§ Brief
Copy out each line of the data that holds the word "node".

§ Extracted records
------------------------

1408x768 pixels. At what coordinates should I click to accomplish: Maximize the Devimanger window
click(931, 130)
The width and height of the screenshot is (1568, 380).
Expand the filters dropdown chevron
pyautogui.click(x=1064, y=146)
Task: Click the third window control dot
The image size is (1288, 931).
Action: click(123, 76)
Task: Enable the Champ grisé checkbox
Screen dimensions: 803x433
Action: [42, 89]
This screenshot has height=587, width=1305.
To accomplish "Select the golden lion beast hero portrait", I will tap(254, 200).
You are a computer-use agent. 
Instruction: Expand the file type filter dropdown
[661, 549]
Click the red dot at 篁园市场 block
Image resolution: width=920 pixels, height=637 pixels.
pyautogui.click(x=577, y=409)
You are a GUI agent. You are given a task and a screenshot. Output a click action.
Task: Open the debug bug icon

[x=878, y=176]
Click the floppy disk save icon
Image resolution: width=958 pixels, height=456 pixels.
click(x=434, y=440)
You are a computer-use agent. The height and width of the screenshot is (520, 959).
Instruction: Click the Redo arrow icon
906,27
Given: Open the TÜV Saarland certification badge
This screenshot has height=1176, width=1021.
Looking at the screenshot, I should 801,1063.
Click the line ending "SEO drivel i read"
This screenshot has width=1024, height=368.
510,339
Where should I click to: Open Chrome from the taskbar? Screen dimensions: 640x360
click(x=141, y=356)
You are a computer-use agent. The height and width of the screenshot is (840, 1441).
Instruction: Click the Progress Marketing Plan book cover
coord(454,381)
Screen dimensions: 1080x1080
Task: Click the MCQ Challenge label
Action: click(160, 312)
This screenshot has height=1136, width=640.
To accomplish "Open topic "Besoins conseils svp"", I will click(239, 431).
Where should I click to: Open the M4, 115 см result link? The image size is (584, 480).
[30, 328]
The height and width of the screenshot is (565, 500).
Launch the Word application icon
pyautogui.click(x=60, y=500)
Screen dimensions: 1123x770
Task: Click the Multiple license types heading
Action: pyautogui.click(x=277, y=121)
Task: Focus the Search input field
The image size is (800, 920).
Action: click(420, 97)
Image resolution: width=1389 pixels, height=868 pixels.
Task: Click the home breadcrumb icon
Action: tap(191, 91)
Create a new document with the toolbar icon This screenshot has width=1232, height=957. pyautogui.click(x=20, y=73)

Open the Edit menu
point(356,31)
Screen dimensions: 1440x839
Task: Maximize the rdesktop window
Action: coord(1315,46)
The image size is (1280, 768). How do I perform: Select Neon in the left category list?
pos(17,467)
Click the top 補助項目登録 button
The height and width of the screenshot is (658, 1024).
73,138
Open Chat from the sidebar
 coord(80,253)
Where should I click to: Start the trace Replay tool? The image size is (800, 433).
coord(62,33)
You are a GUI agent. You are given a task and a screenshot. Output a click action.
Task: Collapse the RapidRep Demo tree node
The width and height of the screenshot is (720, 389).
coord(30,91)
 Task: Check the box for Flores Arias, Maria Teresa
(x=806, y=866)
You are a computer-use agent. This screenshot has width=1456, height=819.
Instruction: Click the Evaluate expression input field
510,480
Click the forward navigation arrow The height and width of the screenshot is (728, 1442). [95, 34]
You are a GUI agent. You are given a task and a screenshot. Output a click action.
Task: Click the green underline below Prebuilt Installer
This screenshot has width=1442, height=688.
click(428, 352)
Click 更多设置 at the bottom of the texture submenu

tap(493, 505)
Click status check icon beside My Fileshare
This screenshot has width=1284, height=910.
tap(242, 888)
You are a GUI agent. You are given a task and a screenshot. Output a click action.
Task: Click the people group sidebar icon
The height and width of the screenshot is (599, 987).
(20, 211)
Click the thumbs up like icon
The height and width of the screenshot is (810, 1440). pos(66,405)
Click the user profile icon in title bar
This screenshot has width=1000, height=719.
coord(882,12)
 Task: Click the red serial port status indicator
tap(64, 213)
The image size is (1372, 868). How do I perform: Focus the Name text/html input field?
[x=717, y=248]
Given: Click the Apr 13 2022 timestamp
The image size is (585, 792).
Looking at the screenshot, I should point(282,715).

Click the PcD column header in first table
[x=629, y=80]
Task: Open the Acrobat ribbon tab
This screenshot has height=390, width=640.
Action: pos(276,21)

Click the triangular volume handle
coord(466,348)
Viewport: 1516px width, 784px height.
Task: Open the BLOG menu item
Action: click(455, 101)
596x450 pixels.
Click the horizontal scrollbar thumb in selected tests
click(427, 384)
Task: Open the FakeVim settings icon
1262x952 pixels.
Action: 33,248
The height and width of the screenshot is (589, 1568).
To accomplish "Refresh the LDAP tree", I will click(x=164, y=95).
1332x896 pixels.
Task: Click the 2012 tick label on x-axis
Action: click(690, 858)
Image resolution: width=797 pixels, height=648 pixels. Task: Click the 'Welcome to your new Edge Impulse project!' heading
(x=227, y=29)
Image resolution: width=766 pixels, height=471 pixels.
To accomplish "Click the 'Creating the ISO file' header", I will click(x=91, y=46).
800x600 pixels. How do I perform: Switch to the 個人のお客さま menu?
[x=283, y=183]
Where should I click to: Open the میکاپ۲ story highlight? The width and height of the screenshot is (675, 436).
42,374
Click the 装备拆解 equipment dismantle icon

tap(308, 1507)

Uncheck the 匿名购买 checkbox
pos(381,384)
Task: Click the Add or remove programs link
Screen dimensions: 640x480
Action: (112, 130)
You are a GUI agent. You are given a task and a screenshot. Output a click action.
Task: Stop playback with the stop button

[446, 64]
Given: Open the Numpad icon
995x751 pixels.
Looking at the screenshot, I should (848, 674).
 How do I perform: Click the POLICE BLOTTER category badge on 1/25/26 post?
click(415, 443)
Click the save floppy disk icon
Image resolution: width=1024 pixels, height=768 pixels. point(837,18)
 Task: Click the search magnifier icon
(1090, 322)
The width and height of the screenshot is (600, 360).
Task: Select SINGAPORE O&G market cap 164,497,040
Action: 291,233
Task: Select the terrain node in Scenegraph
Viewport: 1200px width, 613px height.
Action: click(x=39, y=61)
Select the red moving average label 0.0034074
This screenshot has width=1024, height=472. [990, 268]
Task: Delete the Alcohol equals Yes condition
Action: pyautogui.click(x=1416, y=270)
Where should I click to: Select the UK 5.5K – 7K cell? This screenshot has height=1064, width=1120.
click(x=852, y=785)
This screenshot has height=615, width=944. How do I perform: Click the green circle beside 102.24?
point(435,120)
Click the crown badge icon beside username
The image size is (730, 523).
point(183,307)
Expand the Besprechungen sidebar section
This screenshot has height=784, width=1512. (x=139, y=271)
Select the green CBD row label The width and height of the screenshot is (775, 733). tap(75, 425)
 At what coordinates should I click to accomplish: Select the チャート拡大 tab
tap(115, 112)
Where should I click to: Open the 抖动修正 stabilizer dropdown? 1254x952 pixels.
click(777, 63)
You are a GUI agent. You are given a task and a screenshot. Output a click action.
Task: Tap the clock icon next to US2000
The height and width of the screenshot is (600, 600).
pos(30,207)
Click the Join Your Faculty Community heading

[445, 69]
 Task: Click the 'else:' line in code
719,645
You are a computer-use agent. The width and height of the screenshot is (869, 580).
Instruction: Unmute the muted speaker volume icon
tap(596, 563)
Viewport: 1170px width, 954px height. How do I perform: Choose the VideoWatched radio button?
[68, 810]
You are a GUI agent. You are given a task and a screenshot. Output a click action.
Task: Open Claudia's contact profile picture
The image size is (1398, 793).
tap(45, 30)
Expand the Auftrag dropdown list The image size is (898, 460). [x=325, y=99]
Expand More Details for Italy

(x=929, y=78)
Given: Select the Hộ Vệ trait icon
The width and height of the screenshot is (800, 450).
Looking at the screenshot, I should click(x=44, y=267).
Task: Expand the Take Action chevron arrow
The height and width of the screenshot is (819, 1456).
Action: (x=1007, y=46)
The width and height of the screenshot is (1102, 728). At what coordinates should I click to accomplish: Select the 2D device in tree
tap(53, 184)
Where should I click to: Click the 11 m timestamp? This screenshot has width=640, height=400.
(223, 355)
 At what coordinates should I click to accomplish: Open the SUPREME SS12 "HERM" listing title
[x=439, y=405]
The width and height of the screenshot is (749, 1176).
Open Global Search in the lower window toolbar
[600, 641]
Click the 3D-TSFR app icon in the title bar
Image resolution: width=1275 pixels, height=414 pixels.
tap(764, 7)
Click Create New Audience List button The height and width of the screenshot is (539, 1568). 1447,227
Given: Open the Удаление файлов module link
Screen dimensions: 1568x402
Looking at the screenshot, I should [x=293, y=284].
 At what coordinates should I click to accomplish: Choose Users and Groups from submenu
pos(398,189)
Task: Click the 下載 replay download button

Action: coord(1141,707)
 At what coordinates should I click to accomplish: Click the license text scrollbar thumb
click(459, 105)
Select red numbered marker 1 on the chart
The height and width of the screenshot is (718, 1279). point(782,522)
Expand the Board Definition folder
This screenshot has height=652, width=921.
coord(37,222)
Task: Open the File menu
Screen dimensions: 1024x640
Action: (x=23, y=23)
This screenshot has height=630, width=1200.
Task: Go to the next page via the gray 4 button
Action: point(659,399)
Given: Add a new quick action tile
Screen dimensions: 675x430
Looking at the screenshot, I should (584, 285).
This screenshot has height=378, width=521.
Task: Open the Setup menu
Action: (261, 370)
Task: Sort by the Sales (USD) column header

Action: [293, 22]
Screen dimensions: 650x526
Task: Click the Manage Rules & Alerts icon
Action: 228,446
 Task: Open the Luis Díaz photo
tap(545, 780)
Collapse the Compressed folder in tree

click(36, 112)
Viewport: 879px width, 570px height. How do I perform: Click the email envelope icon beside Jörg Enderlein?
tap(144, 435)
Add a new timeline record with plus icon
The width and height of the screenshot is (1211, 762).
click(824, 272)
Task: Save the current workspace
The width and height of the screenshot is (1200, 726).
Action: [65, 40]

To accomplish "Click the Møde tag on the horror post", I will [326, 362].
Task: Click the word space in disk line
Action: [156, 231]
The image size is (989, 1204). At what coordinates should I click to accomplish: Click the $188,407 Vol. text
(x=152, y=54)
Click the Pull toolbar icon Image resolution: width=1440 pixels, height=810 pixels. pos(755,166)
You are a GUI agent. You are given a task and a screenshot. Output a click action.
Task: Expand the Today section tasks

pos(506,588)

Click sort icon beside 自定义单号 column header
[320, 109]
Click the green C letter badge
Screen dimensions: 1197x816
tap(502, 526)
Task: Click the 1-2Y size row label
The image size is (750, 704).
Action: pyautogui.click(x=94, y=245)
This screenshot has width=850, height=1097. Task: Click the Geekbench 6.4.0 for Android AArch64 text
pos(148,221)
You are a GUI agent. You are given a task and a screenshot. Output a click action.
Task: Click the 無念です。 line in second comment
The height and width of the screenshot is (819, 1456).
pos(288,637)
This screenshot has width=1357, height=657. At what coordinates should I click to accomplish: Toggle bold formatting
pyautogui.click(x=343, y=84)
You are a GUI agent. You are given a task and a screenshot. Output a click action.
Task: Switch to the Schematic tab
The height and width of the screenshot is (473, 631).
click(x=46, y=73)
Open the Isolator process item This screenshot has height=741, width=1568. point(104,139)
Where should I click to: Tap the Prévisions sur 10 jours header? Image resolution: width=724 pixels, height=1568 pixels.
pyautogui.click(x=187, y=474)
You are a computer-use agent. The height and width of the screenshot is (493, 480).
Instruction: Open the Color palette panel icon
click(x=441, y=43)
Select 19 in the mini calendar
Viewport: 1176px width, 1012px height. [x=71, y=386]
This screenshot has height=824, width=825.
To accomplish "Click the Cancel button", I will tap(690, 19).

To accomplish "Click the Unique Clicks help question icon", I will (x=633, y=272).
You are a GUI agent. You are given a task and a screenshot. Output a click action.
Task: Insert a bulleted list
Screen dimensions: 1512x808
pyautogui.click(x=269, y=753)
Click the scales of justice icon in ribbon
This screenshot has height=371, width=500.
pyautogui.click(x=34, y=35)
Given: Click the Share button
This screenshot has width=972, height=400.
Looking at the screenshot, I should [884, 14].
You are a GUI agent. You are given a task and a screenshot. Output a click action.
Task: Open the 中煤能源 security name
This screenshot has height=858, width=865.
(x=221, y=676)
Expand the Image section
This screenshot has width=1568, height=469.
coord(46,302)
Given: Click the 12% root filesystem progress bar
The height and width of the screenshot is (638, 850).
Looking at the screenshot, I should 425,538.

------------------------

§ Finished exercise
Task: Collapse the RapidRep Demo tree node
Task: Select the terrain node in Scenegraph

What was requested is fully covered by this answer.